Starring Ryan Reynolds, Ben Kingsley, Matthew Goode, Michelle Dockery, Natalie Martinez, Victor Garber, Jaynee-Lynne Kinchen, Derek Luke, Thomas Francis Murphy, Sandra Ellis Lafferty, Emily Tremaine, Brendan McCarthy.
Written by David Pastor and Àlex Pastor.
Directed by Tarsem Singh.
They say money can’t buy you happiness, but that doesn’t stop movie studios from trying to make more and more of it. Maybe those execs are doing all they can to research the idea, which is why they keep churning out films like Self/Less, yet another sci-fi/tech thriller in a string of many.
Ben Kingsley stars as Damian, a ruthless, wealthy New York aristocrat/developer who is dying of cancer. Estranged from his idealistic daughter Claire (Michelle Dockery), Damian refuses to accept his fate and employs the services of Professor Albright (Matthew Goode), who runs a secret, high-tech “shedding” operation that allows people to transfer their consciousness into another host body; a body “grown” in a lab. Damian forks over millions and goes through the transformation, ending up in a brand new, younger body (played by Ryan Reynolds). The new Damian indulges in all the pleasures of being young and attractive until he starts to experience flashbacks of a soldier’s life, complete with a wife and daughter. Suspicious, “New” Damian researches some of the images from the flashbacks, which draw him to a farm outside St. Louis.

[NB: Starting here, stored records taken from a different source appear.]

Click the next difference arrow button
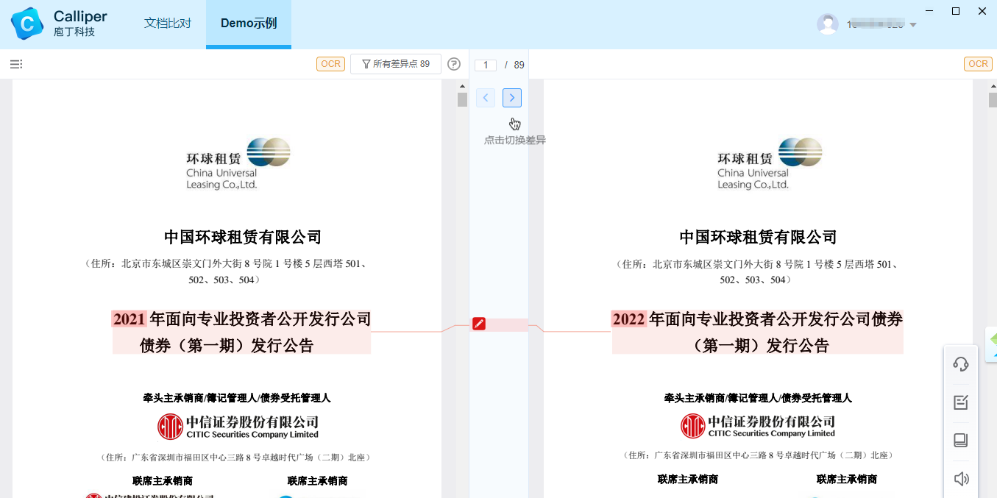 512,97
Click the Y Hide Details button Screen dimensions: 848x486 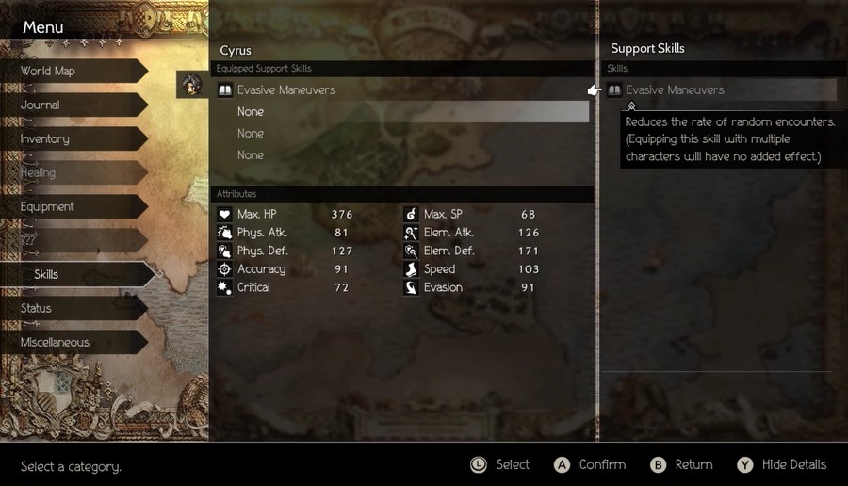pyautogui.click(x=782, y=464)
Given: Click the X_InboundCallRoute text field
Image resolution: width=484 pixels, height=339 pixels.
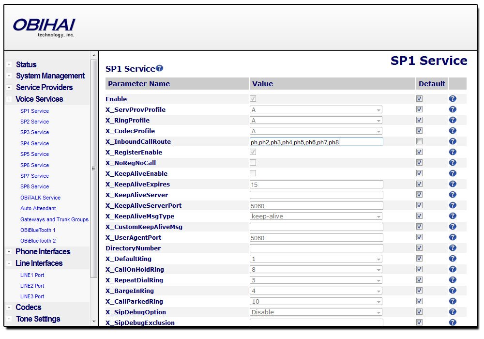Looking at the screenshot, I should point(316,142).
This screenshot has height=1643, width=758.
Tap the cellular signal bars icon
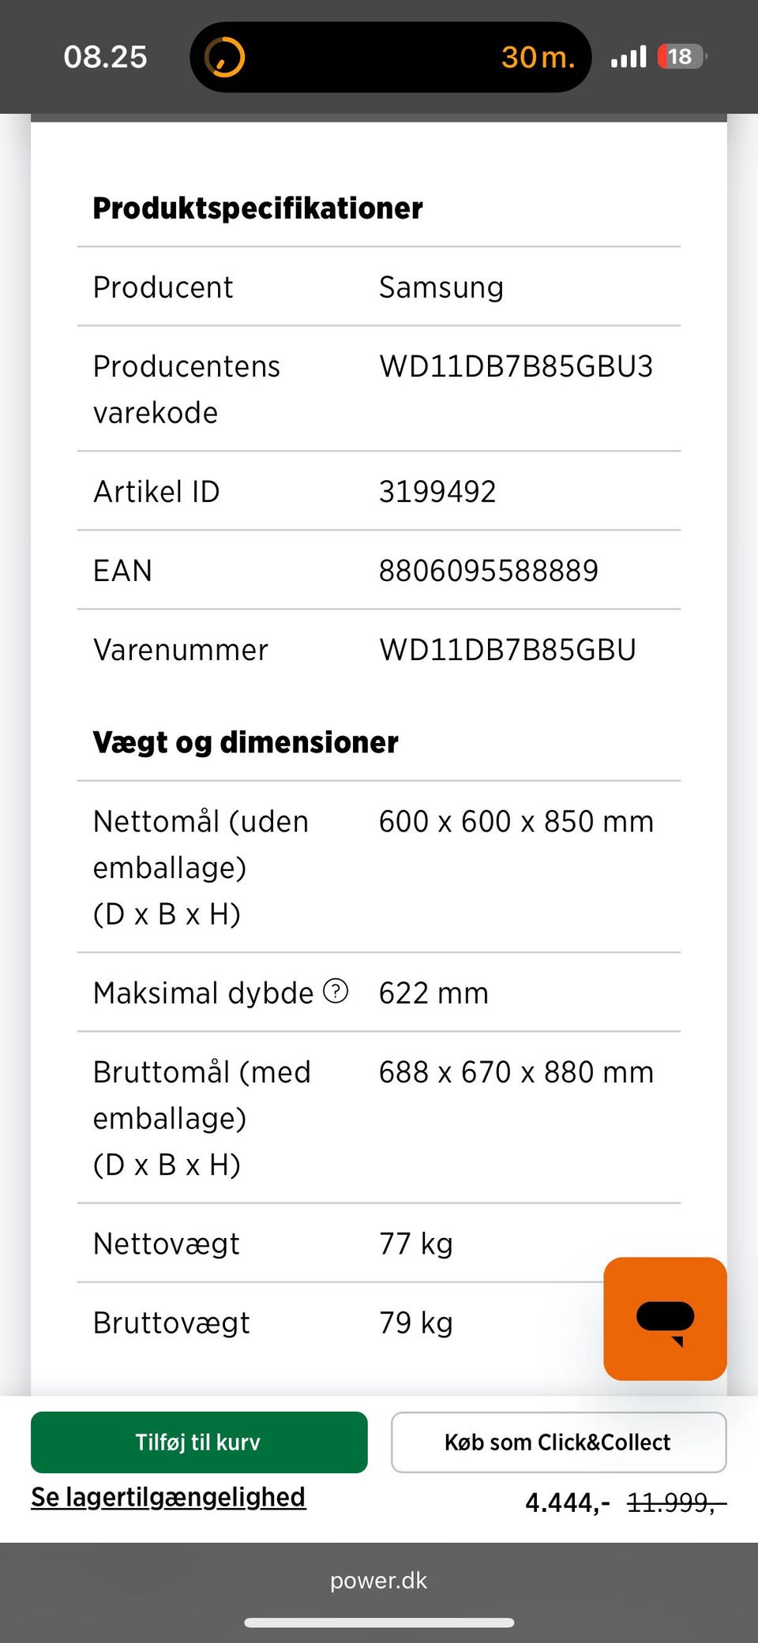pyautogui.click(x=629, y=57)
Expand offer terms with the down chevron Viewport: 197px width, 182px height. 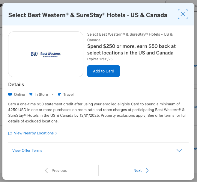pos(179,151)
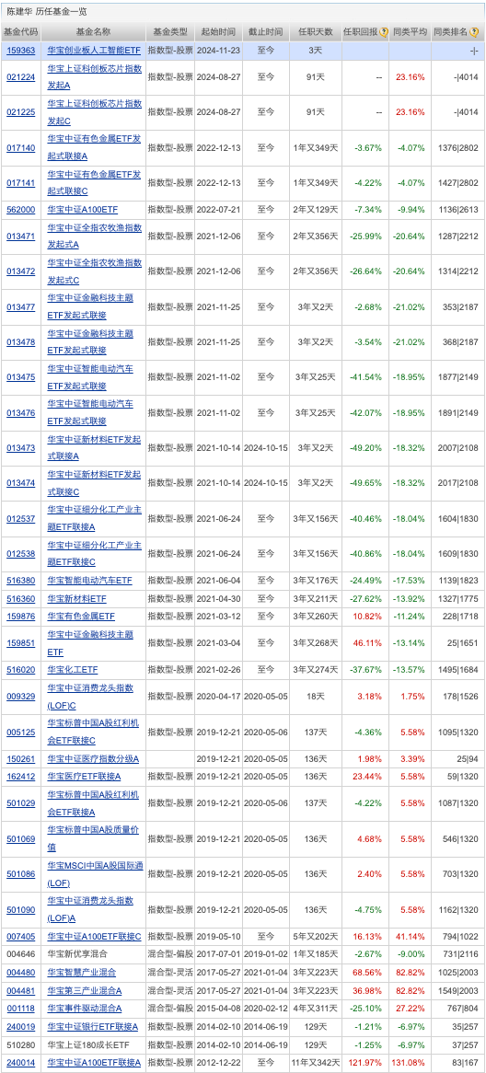Open fund code 240014 link
486x1073 pixels.
click(x=22, y=1062)
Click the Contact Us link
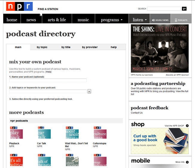195x168 pixels. click(x=137, y=113)
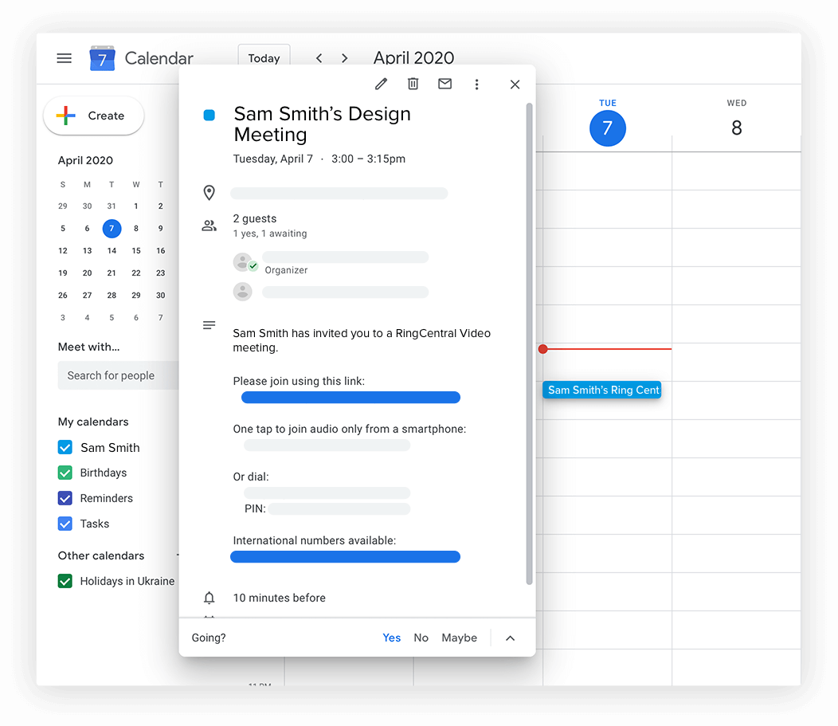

When he gets to the farm, he discovers that the new body wasn’t grown, but that it once belonged to a young father married to Madeline (Natalie Martinez) with a daughter named Anna (Jaynee-Lynne Kinchen). Coinciding with his arrival, a group of thugs try to capture him and kill off the wife and daughter. The killers are working for Prof. Albright, who is trying to keep the realities of his “shedding” operation secret, due to obvious ethical and legal reasons. On the run and using the army training from the younger man’s consciousness, New Damian protects his former family as he tries to track down Albright and get answers.
Self/Less has a few exciting moments and should prompt a little ethical reflection, but its contrived science and predictable outcome render it mediocre, at best.
Ryan Reynolds does a fine job as an action hero, while Kingsley and Goode give the movie a little gravitas, but not enough to avoid boredom in between flashes of action and anticlimactic anticipation of the inevitable conclusion.